And just one opponent from the Division II ranks?

Your first impression of the University of Hawaii men’s basketball schedule for 2019-20 announced Friday is that it doesn’t look like what we’ve come to recognize and annually bemoan as a typical UH men’s basketball schedule.

And that’s a good thing.

After too many years of playing a nonconference schedule that resembled cream-filled Twinkies and practically guaranteed winning records before they hit the Stan Sheriff Center court, what the Rainbow Warriors have come up with for this season represents a significant improvement. Just in time for the school’s 100th basketball campaign.

For the most part, the nonconference portion should provide some competitive games, the kind that aren’t already decided the day the contracts are signed, while helping to prepare the ‘Bows for the Big West Conference, where their postseason hopes will be decided.
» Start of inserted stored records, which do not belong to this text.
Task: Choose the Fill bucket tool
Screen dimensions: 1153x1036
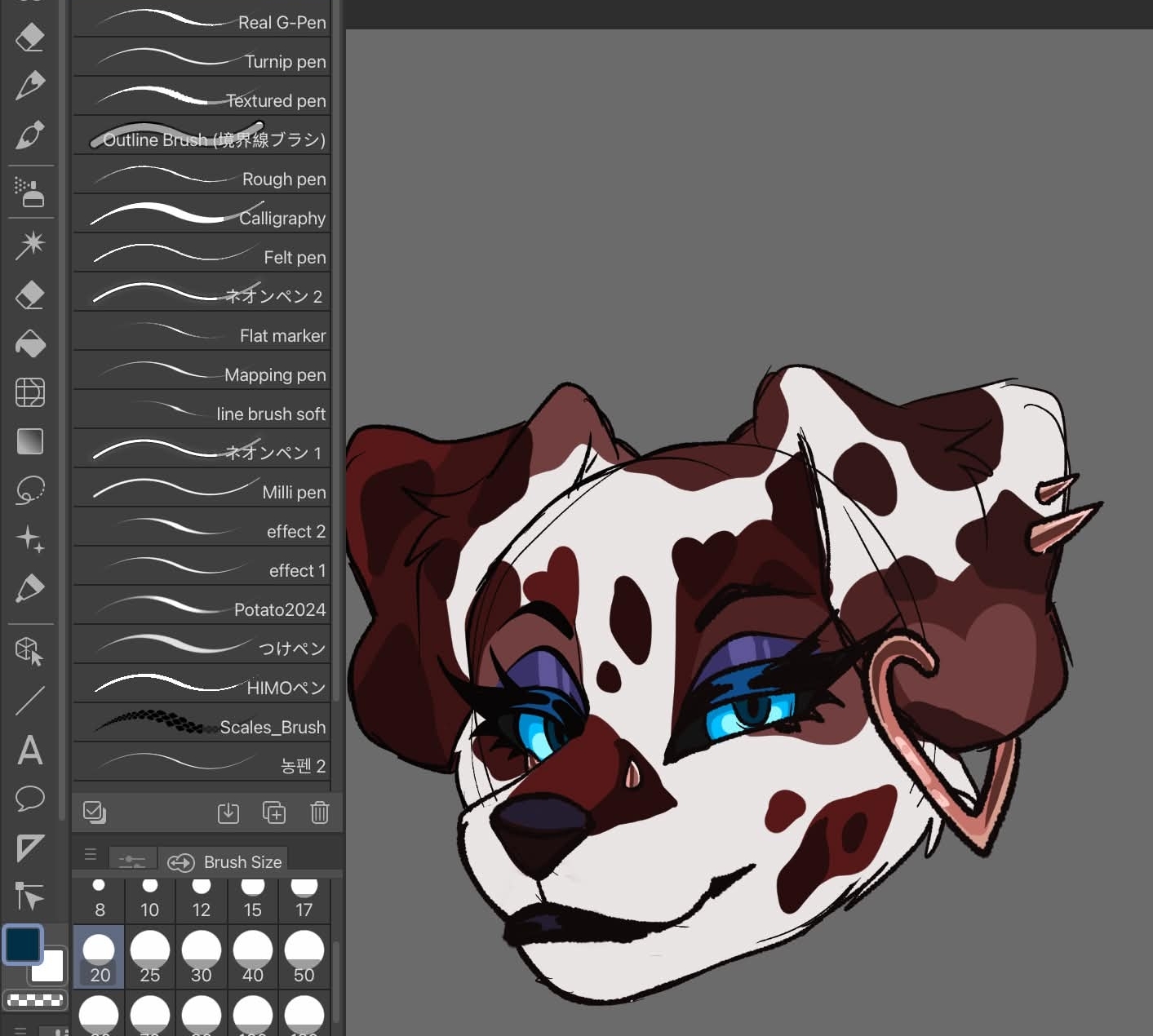Action: [30, 343]
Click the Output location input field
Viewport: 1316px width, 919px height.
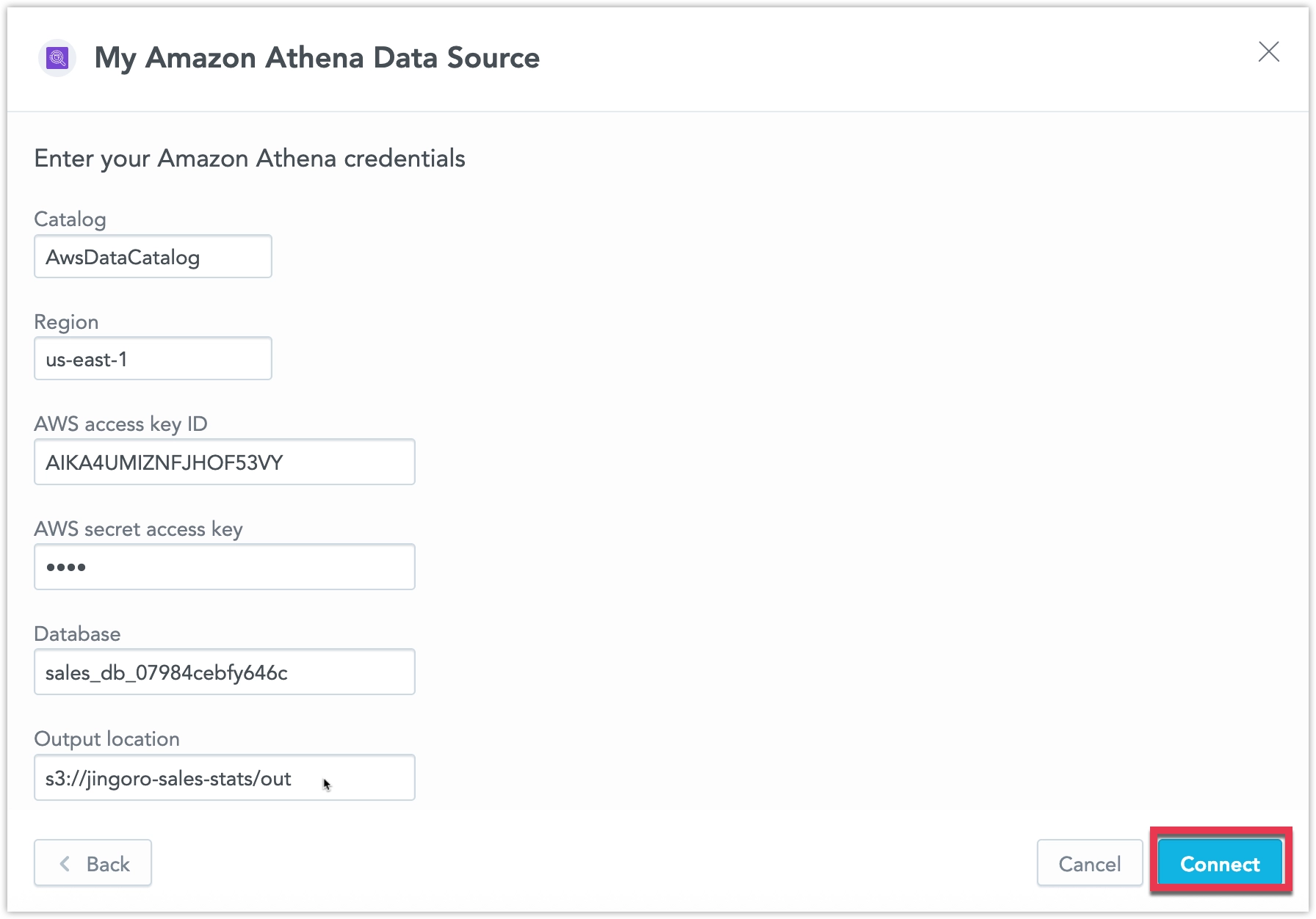[224, 778]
For one thing the announcement of the schedule was the earliest in five years. That suggests there was more thought and organized effort invested in the scheduling process than some of the 11th-hour scrambling that has taken its toll in the past.

The strength of last year’s schedule marked at least a 10-year low, ranking 292nd among 353 Division I schools for toughness by the NCAA. Sadly, it was more the norm than an aberration for a program that had ranked 230 — or worse — six of the previous nine seasons.
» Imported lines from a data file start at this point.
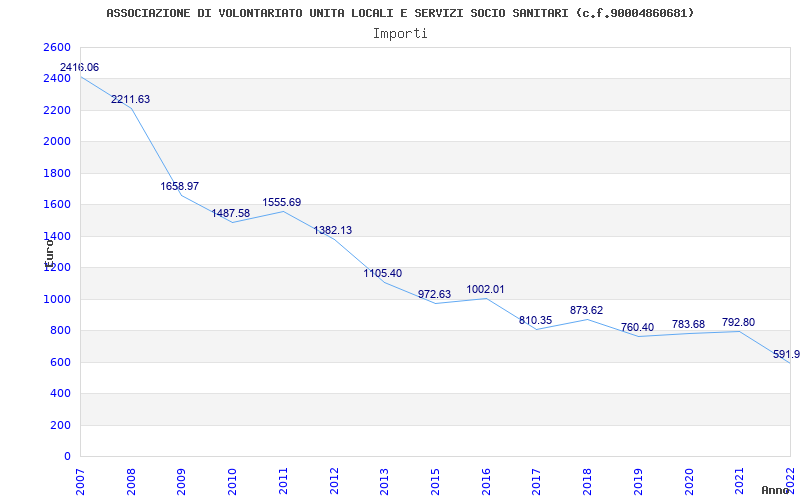
Task: Select the 2011 x-axis year label
Action: (283, 481)
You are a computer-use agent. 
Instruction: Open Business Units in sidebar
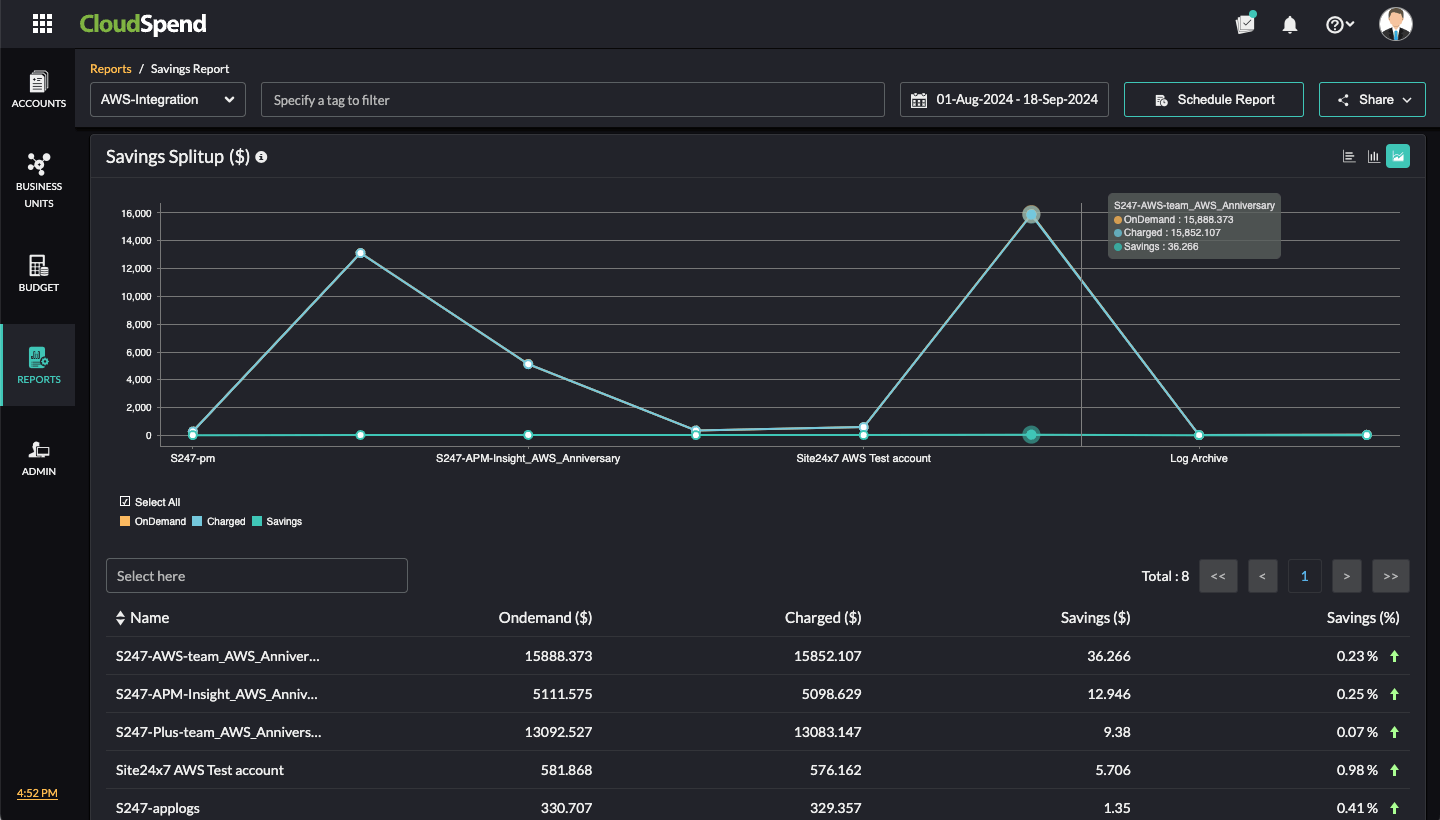[38, 180]
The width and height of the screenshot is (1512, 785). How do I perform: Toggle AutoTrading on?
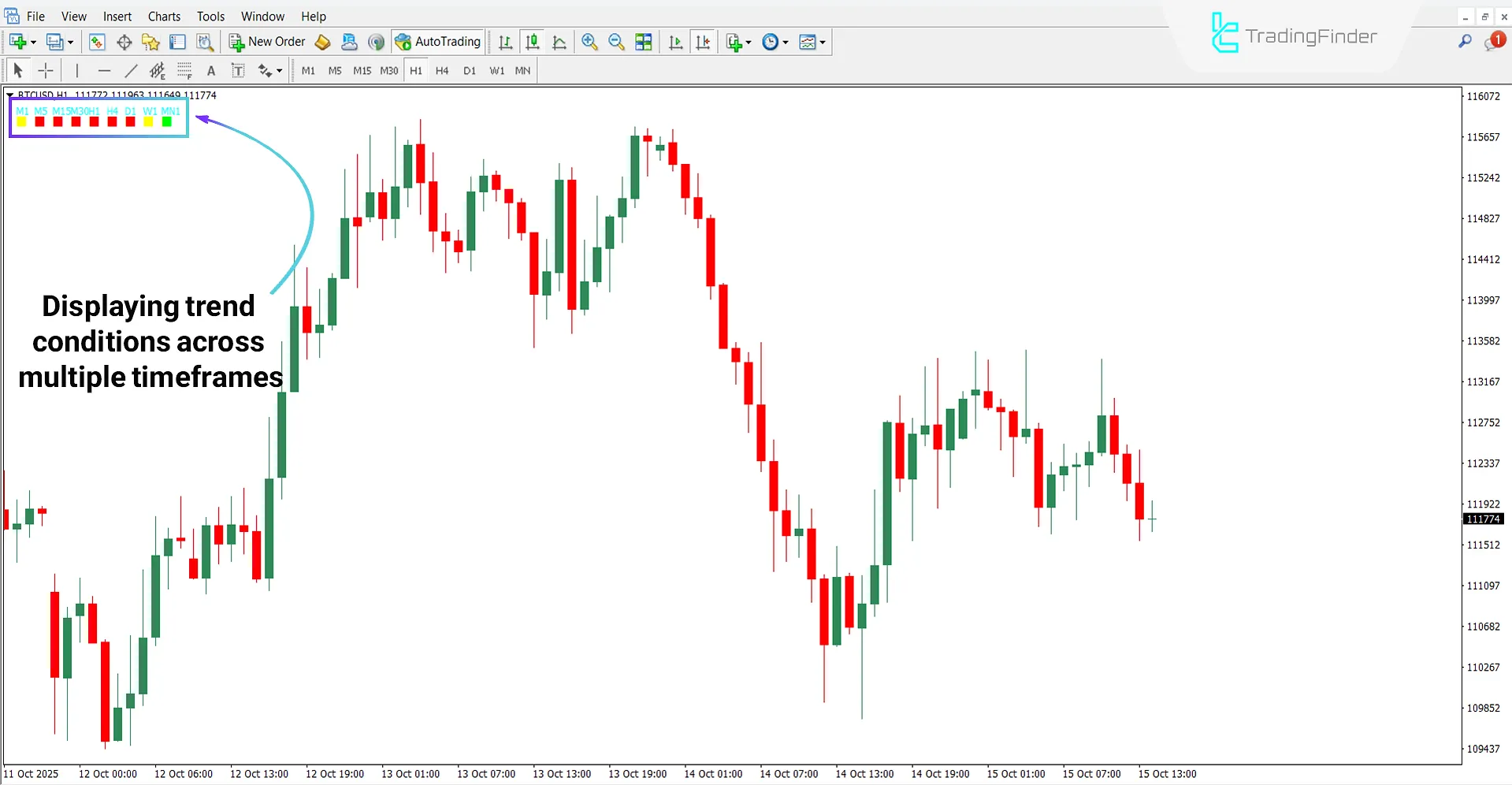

That inspired UH fans to speak loud and clear by their growing absence at the box office. Apparently the athletic department was listening because gone are the Southwestern Athletic Conference and Mid-Eastern Conference rent-a-foes that regularly populated too many of the schedules in recent years.

For only the second time in seven years, UH will play just a single D-II team (Hawaii Pacific) instead of doubling up.

This year, for the first time since 1987-88, UH will play two Power Five Conference opponents on the road — Oregon, a Sweet 16 team last season, and Illinois.

You’d like for UH to bring some opponents like that into the Stan Sheriff Center (North Carolina is on tap for the 2020-21 season).

Still, the Oregon and Illinois games are a far cry from 2016-17, when the 9.6-mile bus ride to Pearl Harbor was UH’s closest thing to “road” games until the Big West Conference season.

Along with some stiff challenges heading into the Diamond Head Classic, the Oregon and Illinois games will combine to be effectively worth approximately $190,000-$200,000 before expenses, when you add it all up, UH officials said.

The season-opening Nov. 8-11 Rainbow Classic (Florida A&M, South Dakota and Pacific) could still use some upgrading, but at least it is an all-Division I field, which wasn’t the case last year.

UH doesn’t need to play a Murderer’s Row of opponents the way some of its more cash-starved Big West peers do. It isn’t required to criss-cross the country to find decent opposition. But it does owe its players and fans a competitive schedule. One where, if you are fortunate enough to win 20 games, it actually means something.

The 2019-20 slate represents a significant and overdue step in that direction. In that Arkansas-Pine Bluff’s disappearance represents UH’s gain.